The best place to start is often the beginning. Let’s start by just asking the basic question “What is Site Reliability Engineering?” There are a number of answers to this question floating around, including the one often quoted by the person who coined the term (Ben Treynor Sloss at Google), but this is the most practical answer we can offer:
Site Reliability Engineering is an engineering discipline devoted to helping an organization sustainably achieve the appropriate level of reliability in their systems, services, and products.
Later on we may bring some other definitions into the picture, but let's start from here. There are three crucial parts to this definition we need to unpack that will lead us right to the “Why does it matter?” question.
Reliability
At the very heart of (and smack in the middle of the name "SRE") is that word Reliability. The definition doesn’t say “appropriate level of performance” or “appropriate level of efficiency” or “appropriate level of stability” or even “achieve the appropriate level of income”. It says “appropriate level of reliability”. Why?

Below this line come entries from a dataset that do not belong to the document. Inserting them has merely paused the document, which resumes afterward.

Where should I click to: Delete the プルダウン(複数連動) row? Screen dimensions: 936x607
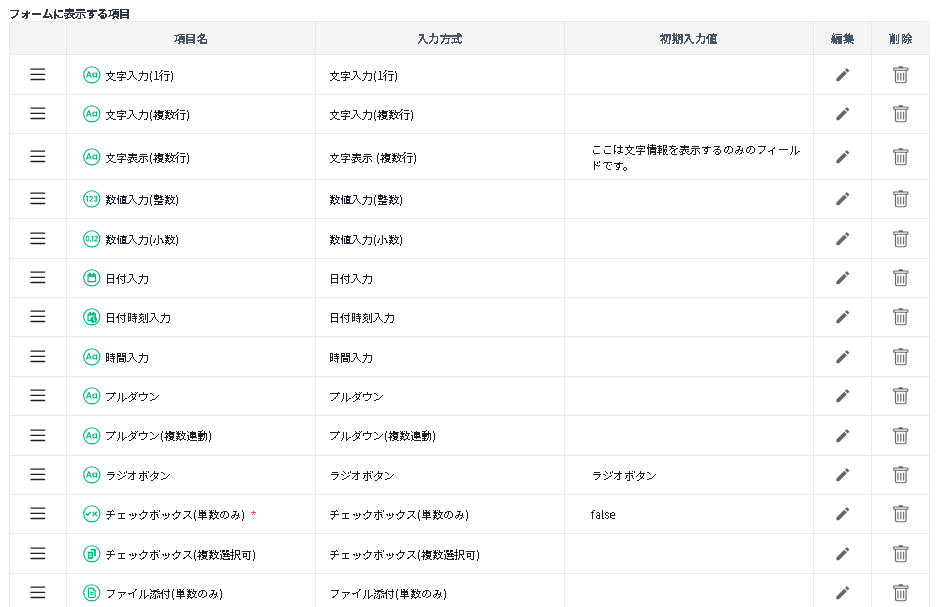(900, 436)
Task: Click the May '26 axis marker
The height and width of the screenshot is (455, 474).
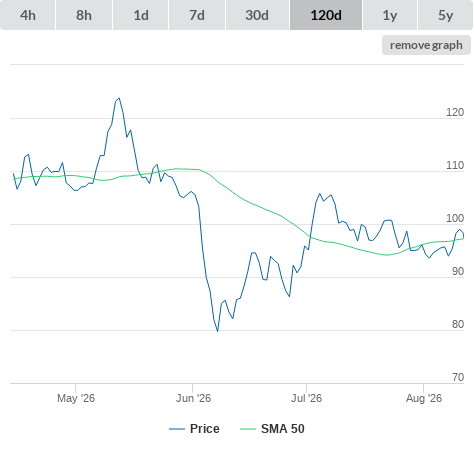Action: [x=76, y=398]
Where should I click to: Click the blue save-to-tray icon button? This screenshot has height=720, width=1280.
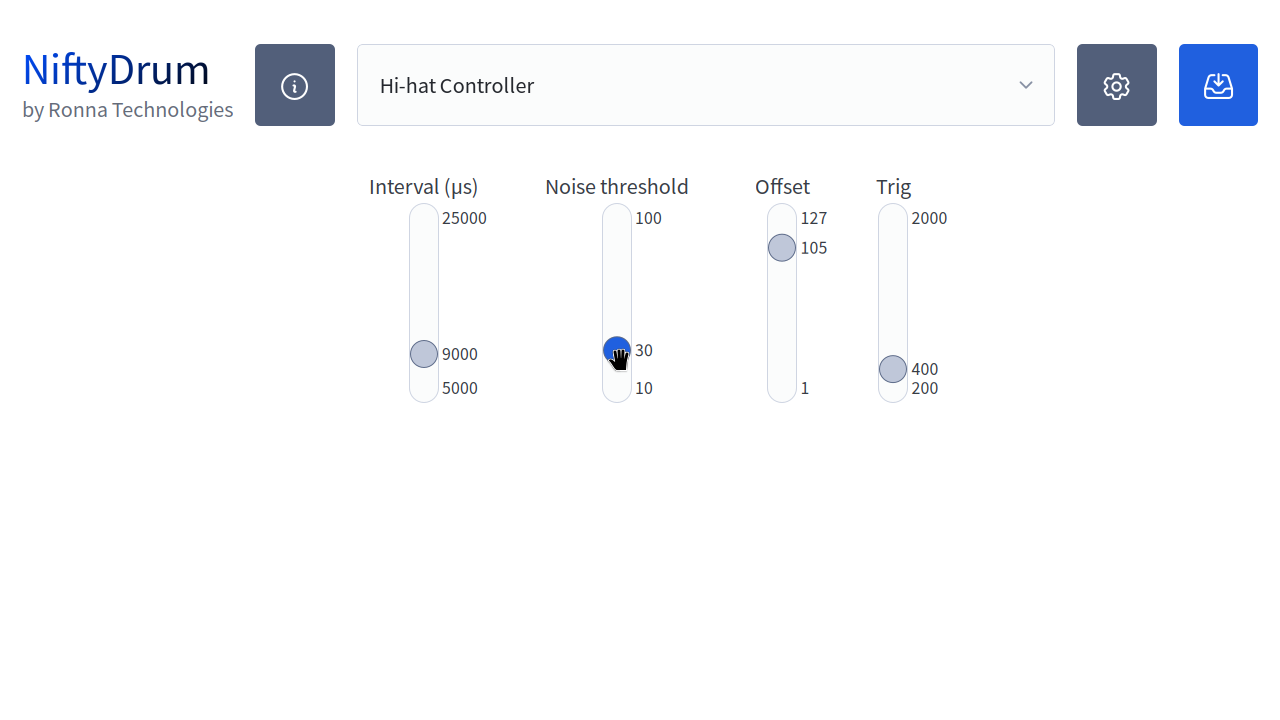coord(1218,85)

Let’s look at a quick demonstration. Here’s a screenshot. What do you think it is showing? Try not to move on until you have an idea or you give up. Note: if it is hard to detect very much detail in the picture below that’s fine, it is rendering perfectly in your browser.

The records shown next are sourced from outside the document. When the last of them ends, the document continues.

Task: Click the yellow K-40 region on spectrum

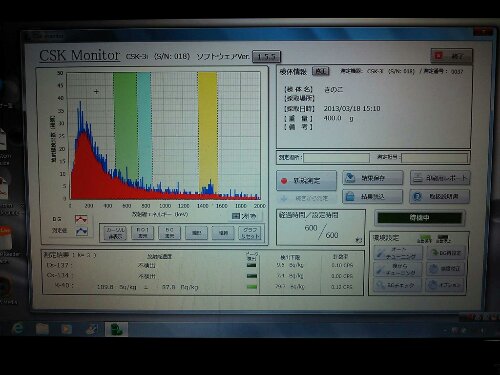Action: 208,133
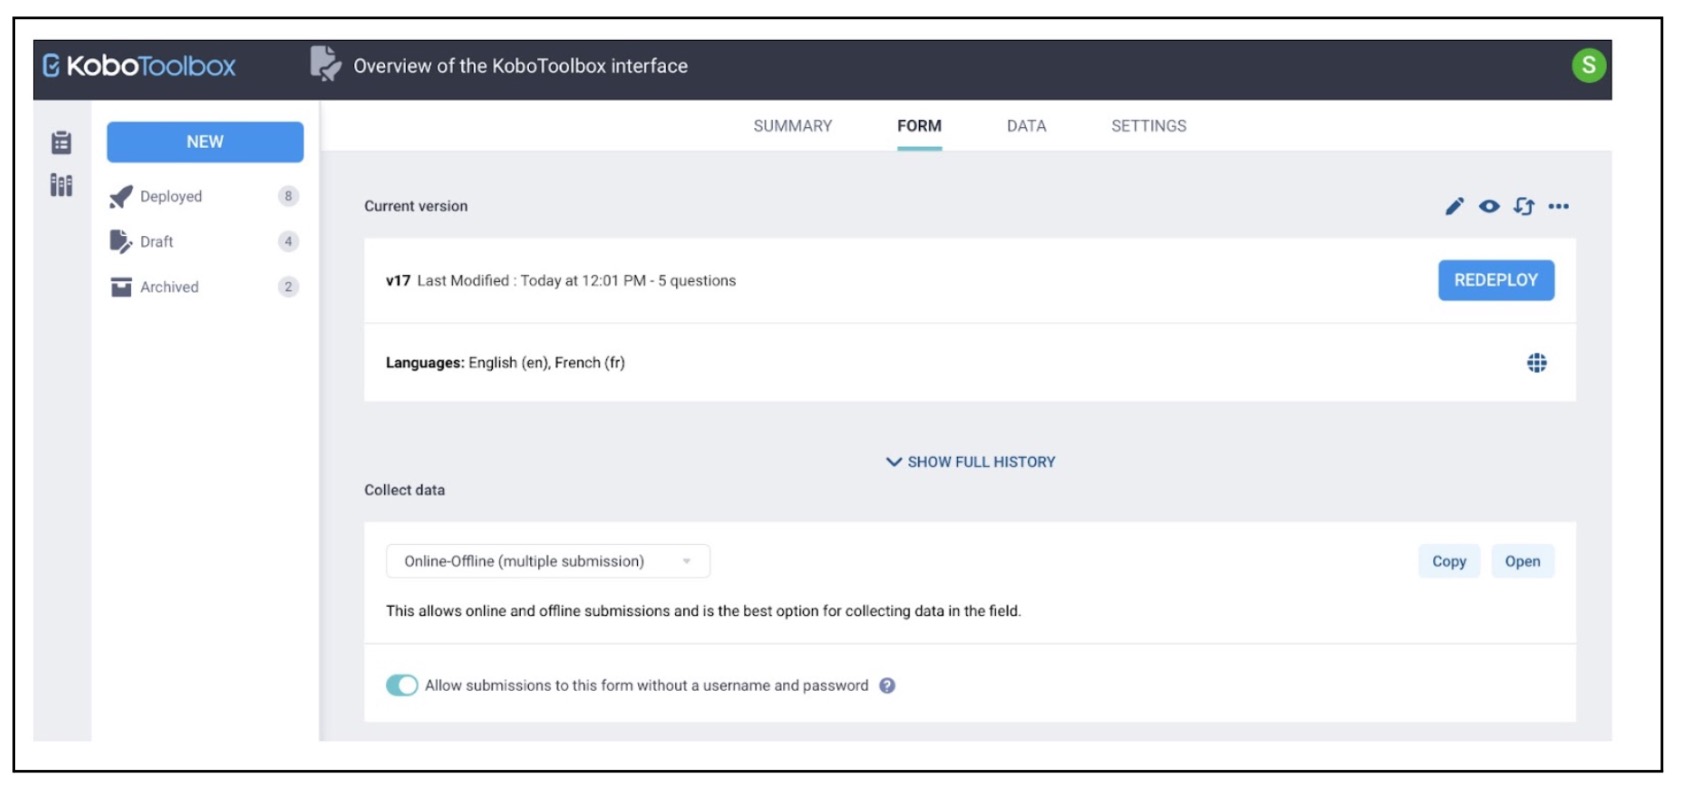Click the globe manage translations icon
This screenshot has height=792, width=1686.
pyautogui.click(x=1536, y=363)
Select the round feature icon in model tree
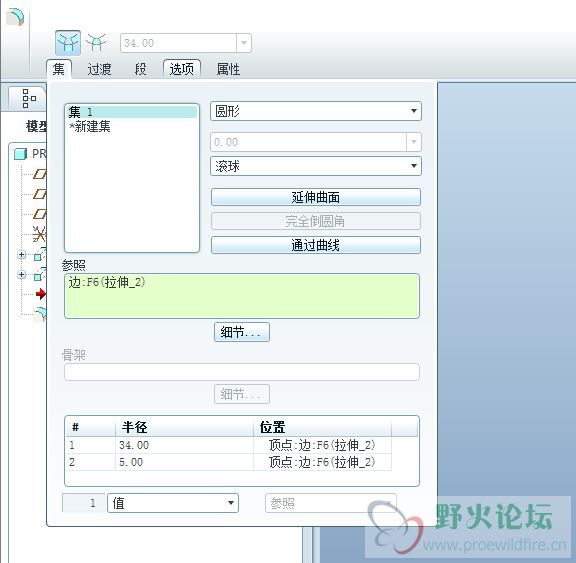 (x=41, y=314)
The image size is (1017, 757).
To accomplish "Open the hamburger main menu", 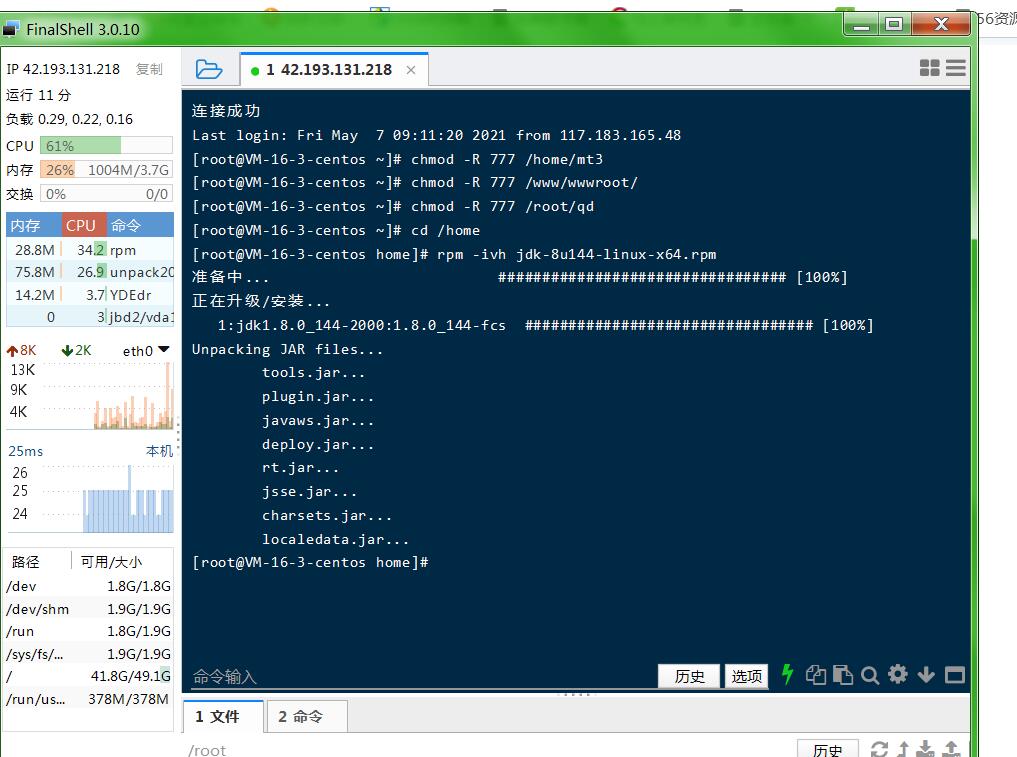I will [x=956, y=68].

This picture is a screenshot of what a PHP app (without other debugging support added) looks like when it fails. You might see something like this for a Java app:
Why are we looking at these examples? Each of them represents an application that potentially took a business huge amounts of time, energy, and resources to create. But if the application isn’t up--if it isn’t operational when a customer needed to access it--if it isn’t reliable--it does no one, especially the business any good. In fact, a lack of reliability can do actual harm (reputational, economic, contractual, morale, and so on) to a business.
This is why reliability is so important and why SRE chooses to focus on it as a fundamental property, perhaps the fundamental property of the service, system, or product. Reliability can encompass a number of things (we’ll talk about this some more later), but lets move on to the second crucial part of the definition.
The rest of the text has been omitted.